Cevap: Şüphelilerden sakınmaya Vera, haramlardan
sakınmaya ise Takva denir. Şüpheli olmak korkusu ile
mubahların çoğunu terk etmeye de Zühd denir. Hadîka sonunda
diyor ki:
“Zamanımızda vera ve takva sahibi olmak güçleşti. Şimdi, kalbini, dilini ve
bütün uzuvlarını haramlardan koruyan, insanlara, hayvanlara haksız olarak
zulmetmeyen, ücretsiz olarak bir iş yaptırmayan ve herkesin elindeki malı onun
helal mülkü bilen kimse, takva sahibi olur. Bir kimsenin elindeki malın
gabedilmiş, çalınmış, faiz, kumar, rüşvet, zulüm, hıyanet ile alınmış haram malın
kendisi olduğu bilinmedikçe, mallarını bu yollardan edinmekte olduğu bilinse
dahi, elindeki bu malın onun helal mülkü olduğunu kabul etmek lazımdır. Bunu
verince, mülk-i habis ise de, almak caiz olur. Verilenin haram mal olduğu
bilinirse, bunu ondan hiçbir suretle almak caiz olmaz.” Kâdîhân fetvâsında
diyor ki:
“Zamanımızda, şüpheli maldan sakınmak imkânsız oldu. Şimdi, Müslümanların,
haram olduğunu iyice bildiği şeyden sakınmaları vacibdir.” Şimdi ise, iş daha
güç oldu. Çünkü hadis-i şerifte;
(Her yıl, kendinden önceki yıldan daha kötü olacaktır) buyuruldu.

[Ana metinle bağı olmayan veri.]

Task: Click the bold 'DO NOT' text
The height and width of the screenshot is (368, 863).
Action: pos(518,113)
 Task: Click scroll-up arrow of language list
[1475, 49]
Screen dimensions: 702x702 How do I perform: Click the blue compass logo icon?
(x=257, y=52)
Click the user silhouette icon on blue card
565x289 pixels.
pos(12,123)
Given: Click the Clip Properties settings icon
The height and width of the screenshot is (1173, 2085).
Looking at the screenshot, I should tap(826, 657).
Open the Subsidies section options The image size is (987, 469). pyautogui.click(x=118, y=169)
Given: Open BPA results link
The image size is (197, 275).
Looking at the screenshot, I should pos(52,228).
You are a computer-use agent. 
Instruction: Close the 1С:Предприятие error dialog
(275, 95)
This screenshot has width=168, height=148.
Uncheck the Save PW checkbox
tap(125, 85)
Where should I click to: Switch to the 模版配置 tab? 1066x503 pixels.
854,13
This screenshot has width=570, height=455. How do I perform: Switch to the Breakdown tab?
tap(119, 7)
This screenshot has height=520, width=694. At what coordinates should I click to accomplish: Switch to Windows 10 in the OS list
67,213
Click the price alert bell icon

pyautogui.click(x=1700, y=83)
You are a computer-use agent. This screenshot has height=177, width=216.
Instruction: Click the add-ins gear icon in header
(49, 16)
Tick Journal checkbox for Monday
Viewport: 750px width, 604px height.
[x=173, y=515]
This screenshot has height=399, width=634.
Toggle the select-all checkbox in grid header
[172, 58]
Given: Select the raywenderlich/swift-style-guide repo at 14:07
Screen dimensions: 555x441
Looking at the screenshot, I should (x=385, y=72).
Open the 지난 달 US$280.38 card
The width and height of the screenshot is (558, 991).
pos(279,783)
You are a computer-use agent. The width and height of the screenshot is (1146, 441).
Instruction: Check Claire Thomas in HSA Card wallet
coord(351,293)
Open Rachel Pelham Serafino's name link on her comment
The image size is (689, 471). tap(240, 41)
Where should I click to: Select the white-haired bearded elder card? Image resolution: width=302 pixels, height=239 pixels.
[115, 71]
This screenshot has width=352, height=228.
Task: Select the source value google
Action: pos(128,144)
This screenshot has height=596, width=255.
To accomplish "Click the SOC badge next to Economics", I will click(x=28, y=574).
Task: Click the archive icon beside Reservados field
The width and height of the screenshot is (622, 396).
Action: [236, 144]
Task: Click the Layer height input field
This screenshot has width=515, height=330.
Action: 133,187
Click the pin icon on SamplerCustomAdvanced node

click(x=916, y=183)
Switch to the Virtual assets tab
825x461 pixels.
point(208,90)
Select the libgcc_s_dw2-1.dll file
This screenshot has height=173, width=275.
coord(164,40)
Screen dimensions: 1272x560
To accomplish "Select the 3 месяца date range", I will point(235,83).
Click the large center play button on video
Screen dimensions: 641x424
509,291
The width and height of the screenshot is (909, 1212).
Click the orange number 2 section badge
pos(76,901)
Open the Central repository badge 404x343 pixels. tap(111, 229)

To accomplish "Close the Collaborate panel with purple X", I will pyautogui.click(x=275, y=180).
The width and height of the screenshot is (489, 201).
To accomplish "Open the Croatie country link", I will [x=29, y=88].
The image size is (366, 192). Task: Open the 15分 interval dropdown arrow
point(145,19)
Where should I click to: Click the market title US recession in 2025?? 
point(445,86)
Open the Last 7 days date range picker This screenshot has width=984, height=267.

Bunun için, bugün vera ve takva, kalbi, dili ve bütün uzuvları haramdan
korumak, insanlara zulüm yapmamak, insanlara ve hayvanlara işkence yapmamak,
işçinin ücretini hemen vermek ve gönül rızası olmadan talebesine bile iş
yaptırmamaktır.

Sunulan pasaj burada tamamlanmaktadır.